Issue 17
Monday, 26 September 2016
Charles Darwin University
E-news
Light vehicle automotive students with the new dynamometer at Casuarina campus, from left: Tyrone Anderson and Kevin Bucher
Light vehicle automotive students with the new dynamometer at Casuarina campus, from left: Tyrone Anderson and Kevin Bucher

Device is dyno-mite for on-road vehicle testing

By Katie Weiss

A state-of-the-art “rolling road” device will help automotive students at Charles Darwin University understand the effects of various faults in on-road vehicles.

The dynamometer, or “dyno”, was built recently at the Casuarina campus vehicle shed to enhance students’ learning in automotive and auto-electrical courses without leaving the classroom.

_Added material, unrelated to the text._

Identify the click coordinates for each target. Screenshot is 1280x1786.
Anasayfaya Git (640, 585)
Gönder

Automotive and civil team leader Leith Darrach said the dyno would help students gain skills in fine-tuning a variety of engines for maximum economy and performance.

Mr Darrach said the dyno could measure the horsepower and torque of a vehicle and show students the performance of a vehicle on various simulated road conditions.

“We are very excited to have the Chassis Dynamometer on campus. It is one of the best on the market,” he said.

“The new machine brings us up with industry currency and is a safe way to demonstrate the effects of minor changes to fuel mapping, driveline vibrations and all-round road situations.”

Mr Darrach said the dyno was enclosed in a newly built raw classroom and testing facility for various vehicle sizes to ensure safety and control of noise generation.

He said the floor of the dyno would generate load to simulate road speed conditions, and could generate airflow in a state that was close to road speeds.